Never did anyone display a more upright and incorruptible
character than my husband. In the three years we spent in the Soviet Union, H.’s
every thought was devoted to working in the service of Socialism, combating
Fascism, helping the Party.

Only after she had fallen in love with him had she realized what a great
longing she’d always had to be knowable to another person: to be one with herself,
and at the same time with another. Everything within her that she had secretly
identified as wrong, all the trespasses she had committed, imagined, inherited, or
desired — he’d laughed away all her shame and, with it, her susceptibility to
blackmail. Love had meant saying what was in her heart, and this saying meant
freedom, and for the first time her fear of not being good enough had gone away.

And hadn’t Lenin’s principle of criticism and self-criticism
within the Party originally presupposed — and also set as its goal —
absolute equality among all comrades and their mutual trust? Was it not this
principle that was to facilitate growth? The more radically the individual set his
own limitations aside, the more firmly the whole cohered. Why had G., then, whom she
had always referred to as her
clever friend
, not sacrificed his friendship
with A.?

Truly we are coming to know one another in the course of
these exchanges, we see each other quite clearly. This is my profound insight,
what I understand here as a Bolshevik, what I experience: Bolshevism’s power,
its intellectual power, is so strong that it forces us to speak the truth. As
Communists we should show our faces, in other words show the entire person. You
can’t just say that you didn’t have time to be vigilant because you had to bring
money to your wife at your dacha. When we have been successful in creating a
clean atmosphere, we will truly be able to work cleanly and
productively.

Until recently, she’d shared her husband’s view that it was
crucial they scrutinize their own ranks closely to keep the core stable. She’d
reclined on the sofa as he sat in an armchair, reading to her from the thick volume
containing the latest report on the court proceedings. After Radek, Zinoviev,
Kamenev — the original revolutionaries, once lauded as
Lenin’s stalwart
brothers-in-arms
— Bukharin, too, had made a public confession,
declaring himself guilty of conspiracy and treason, and he had been condemned to
death and shot. In his last plea, he’d said:
When you ask yourself, “If you must
die, what are you dying for?”— suddenly a pitch-black void appears before
you with shocking clarity. There is nothing worth dying for if you want to die
unrepentant.
He’d taken this opportunity to declare his loyalty to the
Soviet Union one last time.

She and her husband had met Bukharin right at the beginning of their
time in Moscow. The very day they arrived, he had telephoned the hotel of the
Austrian and German comrades who’d just escaped from their own countries —
countries where they’d been in hiding — and personally delivered a piece of
bread and bacon to each of their rooms.

Now, would she still have a chance to describe the sound the pages of
the thick book made as they turned? Page after page, she heard in her husband’s
voice the way these living beings were transformed into ghosts.

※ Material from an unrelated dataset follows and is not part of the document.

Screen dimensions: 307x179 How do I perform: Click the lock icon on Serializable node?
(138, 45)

Only now that she is alone has she begun to ask herself if it
is really necessary to radically cut away everything that is weak or gravitates to
the fringes. The core of a sphere, her little sister would probably say (she who was
always so good at math), is basically just a point, but one whose size approaches
infinity on the negative axis. But what was the core? An idea? An individual? Could
it be Stalin? Or the utterly disembodied, utterly pure belief in a better world? And
whose head was this belief supposed to inhabit if the day came when not a single
head remained? An individual could lose his head, she’d thought two years ago, but
not an entire Party. Now it was looking as if an entire Party really could lose all
its individual heads, as if the sphere itself were spinning all its points away from
it, becoming smaller and smaller, just to reassure itself that its center held firm.
Approaching infinity on the negative axis.

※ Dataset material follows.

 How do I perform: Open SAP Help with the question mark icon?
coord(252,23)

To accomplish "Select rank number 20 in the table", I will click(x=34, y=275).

In Vienna her husband used to laugh whenever a theater critic
wrote:
He wasn’t playing Othello — he
was
Othello.
Old-fashioned
was his word for this mania for perfect illusions. He
interpreted the flawless melding of actor and mask as the pinnacle of bourgeois
deceit, and now, in the Land of the Future — where the labor of all for all
supposedly had been stripped of deception, where individual gain resulted in profit
for all, while egotism and tactical maneuvering could be eliminated before they
arose — he himself stood accused of duplicity? Had they, as people on the run,
changed their names so often their own comrades had lost all memory of what lay
behind the names? Why else was there so much talk of costumes and masks? Or had
they, locked in battle with an external enemy, begun to turn into this enemy without
realizing it? Would this new thing hatching out of them bear them ill will? Had
their own growing gone over to the other side unbeknownst to them?

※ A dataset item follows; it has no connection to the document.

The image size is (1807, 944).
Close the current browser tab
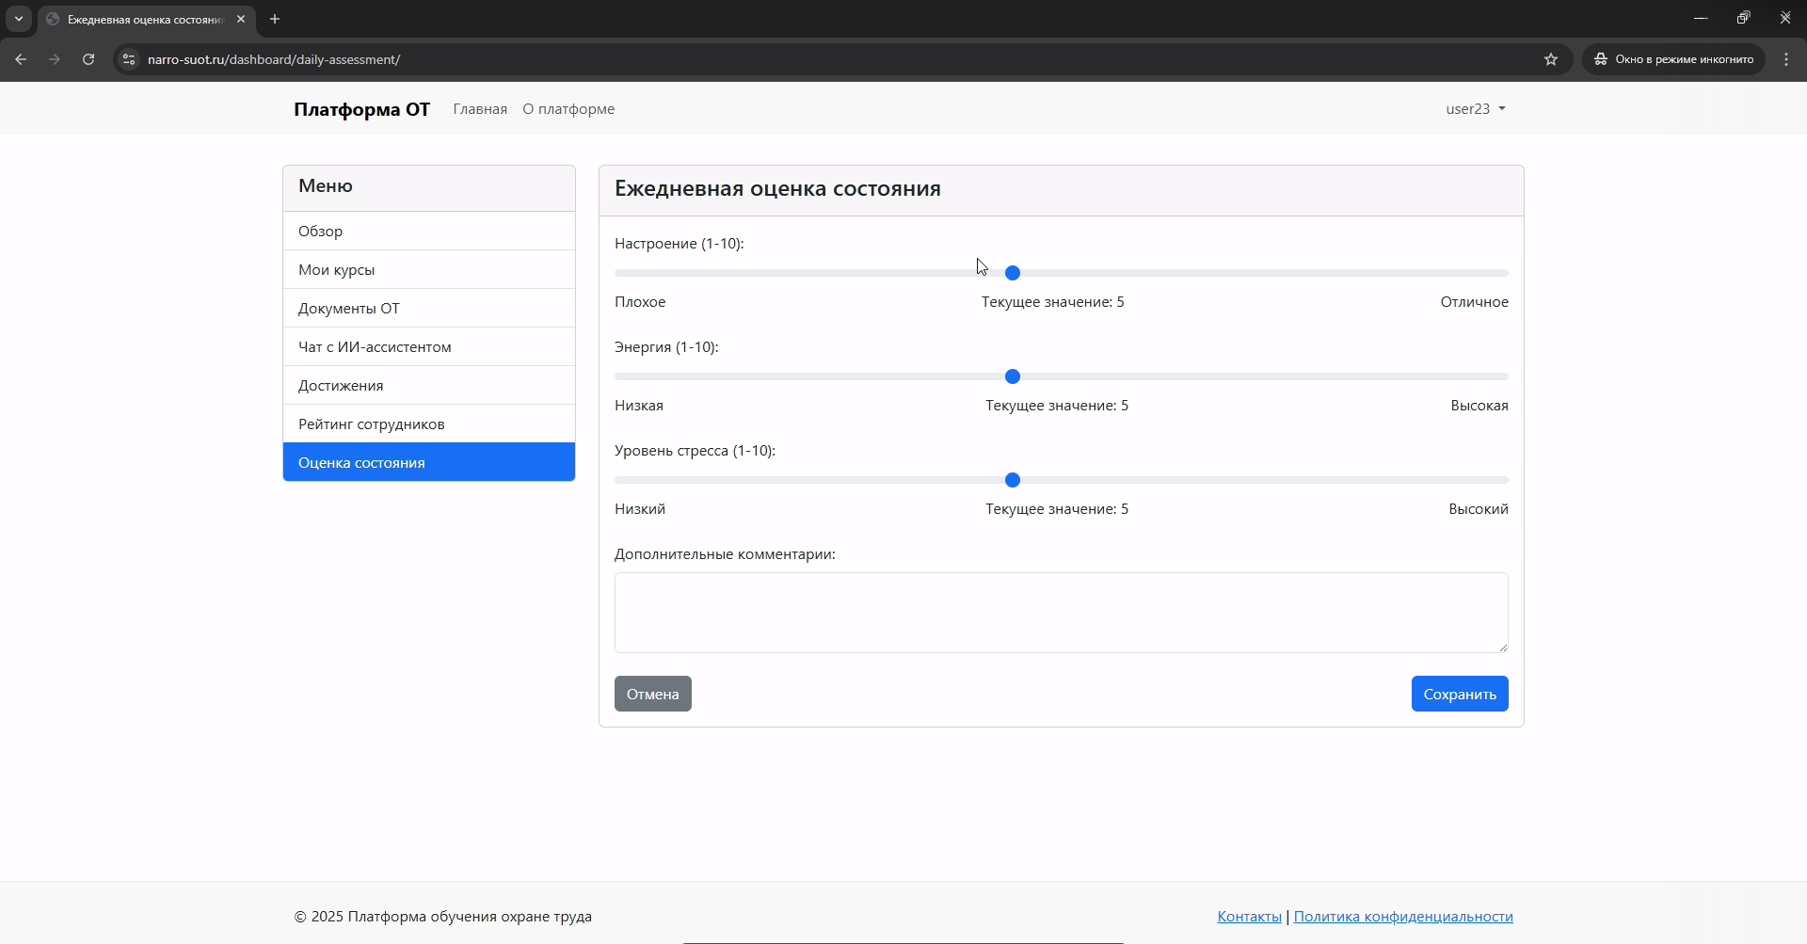241,19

The head of any dialectically functional human being
contains all thoughts. It’s just a question of which thought I let out.
Obviously man is guilty. Yet the thought also arises that man is innocent. I
cannot escape this dilemma by constantly harping on the young poet D., who is
innocent. It keeps coming down to the same thing: on one hand, innocent D., and
on the other a random arrest. The man is innocent, and I see that he is
innocent, I try to help prove his innocence, and then he is arrested, and this
means that the arrest was random. But since an arrest is never random, it is
therefore proven that the man is not innocent. Therefore I am willing to concede
the point to you, in a case where you are in the wrong.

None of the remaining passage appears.